Entries taken from a collection

******************************

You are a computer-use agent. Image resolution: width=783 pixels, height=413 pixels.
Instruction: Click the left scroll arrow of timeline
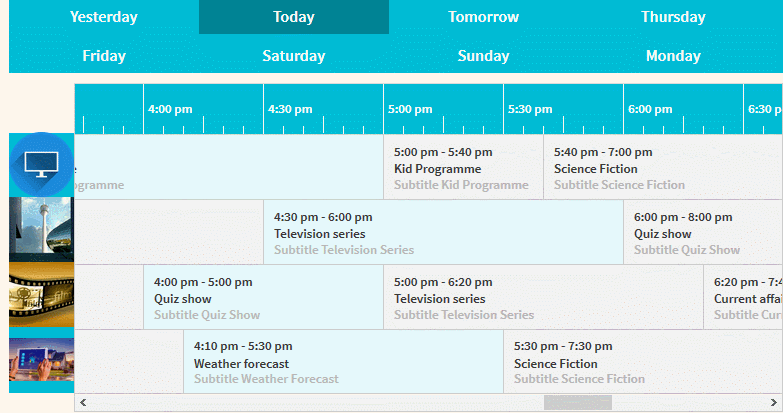pyautogui.click(x=83, y=403)
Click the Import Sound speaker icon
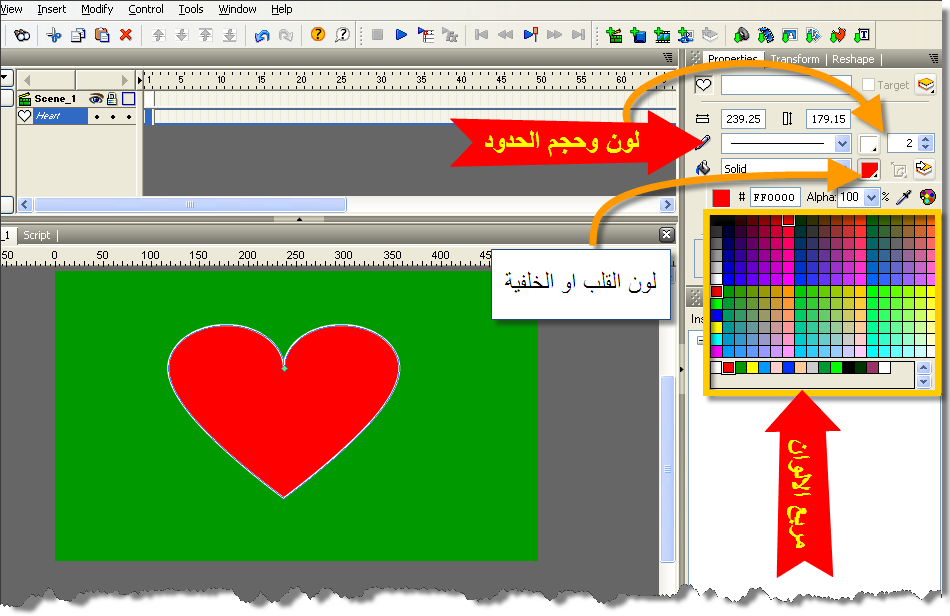Viewport: 950px width, 616px height. (742, 35)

******************************

Only the text of the records belongs in the answer, printed exactly and without pictures.

Answer to the problem
You are a computer-use agent. Image resolution: width=783 pixels, height=413 pixels.
Instruction: Click the left scroll arrow of timeline
pyautogui.click(x=83, y=403)
Click the Import Sound speaker icon
Viewport: 950px width, 616px height. (742, 35)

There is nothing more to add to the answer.